I don't know if limiting the nested types is necessary in the function arguments or returns (sets excluded of course). I would of course prefer if users didn't, because they typically pick a nested dynamic type for the wrong reasons, but like the attributes they will work as consistently as they do elsewhere in the language. Again, it's easier to add later, especially if it's just prevented by validation rather than a structural limitation.
As for combining parameters into a list, it depends on how they are represented in the framework code. Terraform handles then as a native Go slice, so all parameters including variadic are part of a []cty.Vaue
. If the variadic portion were bundled into a single cty.List
, then any dynamic types within that would be subject to the same constraints on type consistency. I could see this causing some confusion because Terraform could accept the individual arguments, but the framework would fail to decode it (for this type of work within Terraform, the default collections are tuple
and object
as opposed to list
and map
to avoid errors with inconsistent nested types).
Overall I think limiting the use of dynamic where it's not clear how the framework could handle it is the safer decision. Preventing its use in blocks also tracks well with the idea that we want to encourage attributes of the instance to actually be attributes rather than blocks for consistency within the configuration too.

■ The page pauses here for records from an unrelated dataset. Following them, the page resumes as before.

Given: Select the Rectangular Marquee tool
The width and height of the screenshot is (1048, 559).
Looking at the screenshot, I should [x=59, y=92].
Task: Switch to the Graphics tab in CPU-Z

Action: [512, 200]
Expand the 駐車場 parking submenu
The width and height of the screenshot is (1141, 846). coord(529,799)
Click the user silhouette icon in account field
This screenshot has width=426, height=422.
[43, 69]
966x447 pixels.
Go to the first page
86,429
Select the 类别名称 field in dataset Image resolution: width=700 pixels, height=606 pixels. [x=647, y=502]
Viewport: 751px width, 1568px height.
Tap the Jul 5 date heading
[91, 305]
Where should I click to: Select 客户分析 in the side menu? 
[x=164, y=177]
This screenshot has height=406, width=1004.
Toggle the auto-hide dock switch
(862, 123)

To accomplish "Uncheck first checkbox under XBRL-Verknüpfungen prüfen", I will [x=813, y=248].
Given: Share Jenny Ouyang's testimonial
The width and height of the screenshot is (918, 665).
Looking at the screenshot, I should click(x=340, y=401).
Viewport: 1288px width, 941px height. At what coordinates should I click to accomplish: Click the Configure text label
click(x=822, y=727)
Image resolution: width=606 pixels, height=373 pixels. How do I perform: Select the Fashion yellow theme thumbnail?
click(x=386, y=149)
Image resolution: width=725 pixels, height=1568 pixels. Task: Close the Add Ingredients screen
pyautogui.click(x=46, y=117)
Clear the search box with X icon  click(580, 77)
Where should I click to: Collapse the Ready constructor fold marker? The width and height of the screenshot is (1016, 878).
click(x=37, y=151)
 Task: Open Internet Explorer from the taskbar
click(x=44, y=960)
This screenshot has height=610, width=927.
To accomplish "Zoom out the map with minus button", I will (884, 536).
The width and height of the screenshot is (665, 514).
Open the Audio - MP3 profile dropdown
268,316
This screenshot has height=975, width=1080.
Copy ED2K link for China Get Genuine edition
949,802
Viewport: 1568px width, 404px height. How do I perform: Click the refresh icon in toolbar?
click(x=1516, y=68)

Awesome, it sounds like we're on the same page then 👍🏻
For the variadic parameters, Brian and I chatted and we decided that we're going to switch the Framework representation to a TupleType
to avoid any weird decoding errors on our side when we introduce DynamicParameter
.
For the restrictions we plan to apply, we're also err-ing on the side of caution and will start by initially preventing any collection types/attributes from containing dynamics in schemas or function definitions. Then, as you mentioned, we can introduce them later if provider developers express a need for it.
(I edited my above comment to reflect the entire plan)
As for the initial bug report this issue was created for, it sounds like this behavior in Terraform core around collection blocks cannot be altered and so we'll likely close the bug on the terraform-plugin-go
side. If you're in agreement, I think we can close this issue. Thanks!
Yes, this does appear to be working as designed, so there's not much we can do regarding the existing behavior. Going to close this.
I'm going to lock this issue because it has been closed for 30 days ⏳. This helps our maintainers find and focus on the active issues. If you have found a problem that seems similar to this, please open a new issue and complete the issue template so we can capture all the details necessary to investigate further.